If your preferred version of Christianity isn’t political, then you have likely misunderstood the religion.
Willimon on Politics and Christianity
Popular author and long-time United Methodist Bishop William H. Willimon delivered the T. B. Maston Lectures in Christian Ethics last year at Hardin-Simmons University. One address – “Say Something Polictical: A Christian Vision of Engaging the World” – appeared in print in the Winter 2016-2017 edition of the Window (a publication of the Logsdon Seminary & School of Theology at Hardin-Simmons University).
He began by declaring his thesis for the address:
. . . Christians do politics.

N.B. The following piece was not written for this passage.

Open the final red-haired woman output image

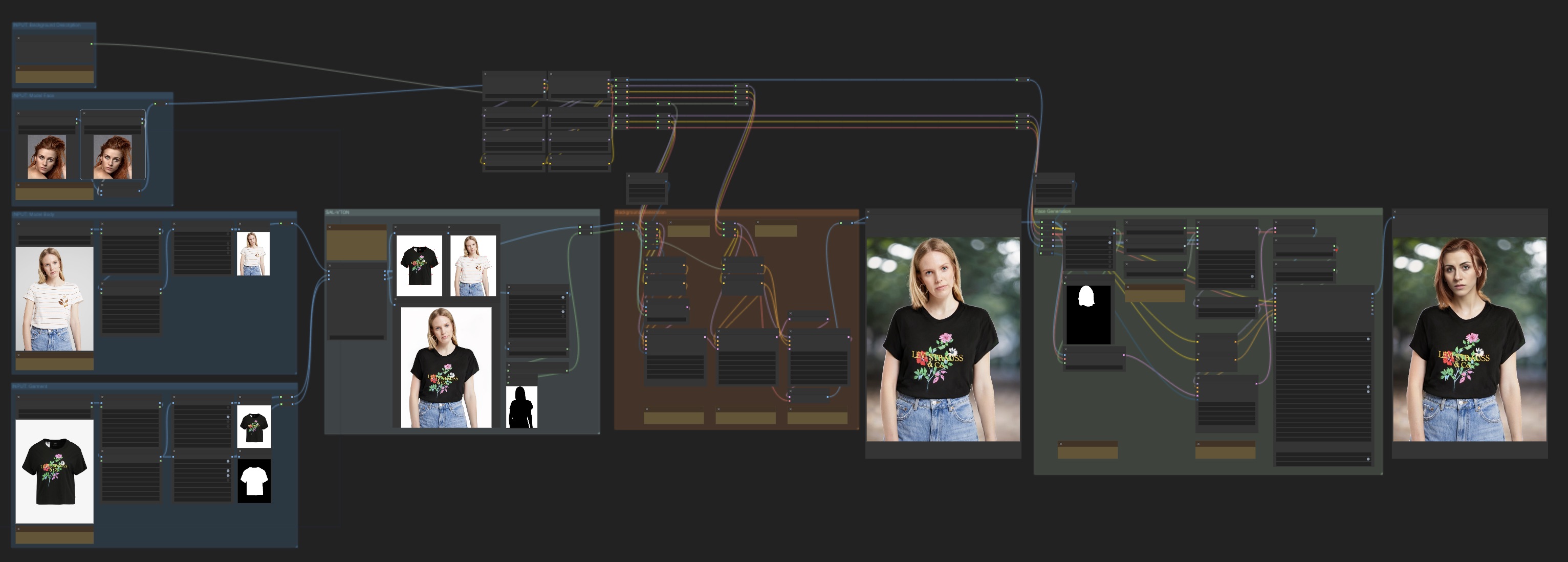tap(1469, 339)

And yet, following Jesus Christ, we don’t do politics the way the world does politics (p.4).
Then Willimon noted the tension between doing politics as a Christian and doing them more generally:
. . . Christians are sometimes tempted to substitute the world’s socially acceptable , governmentally subsidized, nine-out-of-ten-Americans-agree solutions for the solutions that are peculiarly related to Jesus Christ (p.7).
Both remarks, however, belong in the context of the world Jesus entered when he walked the earth around 2,000 years ago. Given the specific time and place Jesus found Jesus-self, it is clear that that Jesus’ teachings were explicitly political.
Willimon touches on this by introducing the talk with a commentary on Jesus’ temptation at the outset of his public ministry showing that it “all begins with Jesus rejecting the lordship of the kingdoms of this world” (p.4).
And both remarks were transformed from theory to practice through the stories of some of the many ways people enact Christian politics beginning with very personal actions of loving God by loving neighbor.
So What?
Reflecting on Willimon’s address, Meredith Stone – Director of Ministry Guidance at Logsdon – writes
By placing the true Lord, God, in opposition with the Roman Lord, Caesar, Jesus didn’t refuse politics. He faced it head-on. While his methods were, no doubt, varied and complex, Jesus did not shy away from engaging the political world.
. . . When Jesus faced crowds of people, Jesus was claiming to be the true benefactor who actually provided food for Roman people rather than taking away their economic resources. When Jesus announced the coming of the kingdom of God, He was saying that the world belonged to God and not to Rome. Jesus showed people the best version of politics, kingdom-of-God-politics, in which those who are blessed are peacemakers (Matt 5:9) instead of war-makers, and those who give their resources to others (Luke 18:18-22) instead of taking others’ resources to build up their own kingdoms. (p.10).
Now is not the time to withdraw from the world; now is the time for people who follow the Way of Jesus to engage the world in personal and political ways ensuring that both are grounded firmly in their faith.
- What was your initial reaction to the remark “Christianity is always political?” How have you experienced this to be true in your own life?
- How do you differentiate American party politics from the politics of those who follow the Way of Jesus? How should the politics of the Way of Jesus inform or infuse party politics (Republican, Democratic, Green, etc.)?